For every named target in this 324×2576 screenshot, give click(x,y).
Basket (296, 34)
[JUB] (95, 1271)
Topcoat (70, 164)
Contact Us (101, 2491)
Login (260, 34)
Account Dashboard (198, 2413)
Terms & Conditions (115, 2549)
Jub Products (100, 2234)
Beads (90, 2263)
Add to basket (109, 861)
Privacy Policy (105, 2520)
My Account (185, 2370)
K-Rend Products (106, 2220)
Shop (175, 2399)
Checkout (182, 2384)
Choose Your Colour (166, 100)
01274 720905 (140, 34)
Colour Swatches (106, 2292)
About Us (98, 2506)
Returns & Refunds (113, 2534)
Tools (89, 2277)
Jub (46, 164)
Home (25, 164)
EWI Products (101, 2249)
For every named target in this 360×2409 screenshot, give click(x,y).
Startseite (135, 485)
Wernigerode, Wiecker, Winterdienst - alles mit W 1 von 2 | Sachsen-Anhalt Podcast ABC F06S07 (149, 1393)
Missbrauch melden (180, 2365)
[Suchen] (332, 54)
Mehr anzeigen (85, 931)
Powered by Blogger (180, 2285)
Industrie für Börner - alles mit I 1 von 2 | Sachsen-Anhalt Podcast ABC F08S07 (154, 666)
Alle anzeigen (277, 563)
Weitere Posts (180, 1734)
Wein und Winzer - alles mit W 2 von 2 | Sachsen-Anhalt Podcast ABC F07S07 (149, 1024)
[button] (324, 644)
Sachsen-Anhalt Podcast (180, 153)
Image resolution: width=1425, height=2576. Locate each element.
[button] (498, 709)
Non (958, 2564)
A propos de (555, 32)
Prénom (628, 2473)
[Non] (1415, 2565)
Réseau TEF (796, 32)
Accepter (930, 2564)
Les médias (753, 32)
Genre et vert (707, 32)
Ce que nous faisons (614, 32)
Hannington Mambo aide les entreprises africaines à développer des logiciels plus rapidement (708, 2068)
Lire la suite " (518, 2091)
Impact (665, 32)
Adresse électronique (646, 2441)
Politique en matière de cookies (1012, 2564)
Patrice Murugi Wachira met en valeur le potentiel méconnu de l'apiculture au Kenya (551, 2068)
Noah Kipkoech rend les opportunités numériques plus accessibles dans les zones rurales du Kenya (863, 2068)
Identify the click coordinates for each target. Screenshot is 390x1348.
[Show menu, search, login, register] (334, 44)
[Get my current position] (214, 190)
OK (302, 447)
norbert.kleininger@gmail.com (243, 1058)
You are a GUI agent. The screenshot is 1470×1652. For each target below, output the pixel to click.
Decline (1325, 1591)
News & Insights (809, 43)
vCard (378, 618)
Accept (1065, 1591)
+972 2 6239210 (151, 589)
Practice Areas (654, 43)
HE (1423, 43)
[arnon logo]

Exercise objective: The records must be reproduced in full. Nothing should differ.

Written response:
For every named target in this 324×2576 screenshot, give click(x,y).
Basket (296, 34)
[JUB] (95, 1271)
Topcoat (70, 164)
Contact Us (101, 2491)
Login (260, 34)
Account Dashboard (198, 2413)
Terms & Conditions (115, 2549)
Jub Products (100, 2234)
Beads (90, 2263)
Add to basket (109, 861)
Privacy Policy (105, 2520)
My Account (185, 2370)
K-Rend Products (106, 2220)
Shop (175, 2399)
Checkout (182, 2384)
Choose Your Colour (166, 100)
01274 720905 (140, 34)
Colour Swatches (106, 2292)
About Us (98, 2506)
Returns & Refunds (113, 2534)
Tools (89, 2277)
Jub (46, 164)
Home (25, 164)
EWI Products (101, 2249)
For every named target in this 360×2409 screenshot, give click(x,y).
Startseite (135, 485)
Wernigerode, Wiecker, Winterdienst - alles mit W 1 von 2 | Sachsen-Anhalt Podcast ABC F06S07 (149, 1393)
Missbrauch melden (180, 2365)
[Suchen] (332, 54)
Mehr anzeigen (85, 931)
Powered by Blogger (180, 2285)
Industrie für Börner - alles mit I 1 von 2 | Sachsen-Anhalt Podcast ABC F08S07 (154, 666)
Alle anzeigen (277, 563)
Weitere Posts (180, 1734)
Wein und Winzer - alles mit W 2 von 2 | Sachsen-Anhalt Podcast ABC F07S07 (149, 1024)
[button] (324, 644)
Sachsen-Anhalt Podcast (180, 153)
Image resolution: width=1425, height=2576. Locate each element.
[button] (498, 709)
Non (958, 2564)
A propos de (555, 32)
Prénom (628, 2473)
[Non] (1415, 2565)
Réseau TEF (796, 32)
Accepter (930, 2564)
Les médias (753, 32)
Genre et vert (707, 32)
Ce que nous faisons (614, 32)
Hannington Mambo aide les entreprises africaines à développer des logiciels plus rapidement (708, 2068)
Lire la suite " (518, 2091)
Impact (665, 32)
Adresse électronique (646, 2441)
Politique en matière de cookies (1012, 2564)
Patrice Murugi Wachira met en valeur le potentiel méconnu de l'apiculture au Kenya (551, 2068)
Noah Kipkoech rend les opportunités numériques plus accessibles dans les zones rurales du Kenya (863, 2068)
Identify the click coordinates for each target. Screenshot is 390x1348.
[Show menu, search, login, register] (334, 44)
[Get my current position] (214, 190)
OK (302, 447)
norbert.kleininger@gmail.com (243, 1058)
You are a GUI agent. The screenshot is 1470×1652. For each target below, output the pixel to click.
Decline (1325, 1591)
News & Insights (809, 43)
vCard (378, 618)
Accept (1065, 1591)
+972 2 6239210 (151, 589)
Practice Areas (654, 43)
HE (1423, 43)
[arnon logo]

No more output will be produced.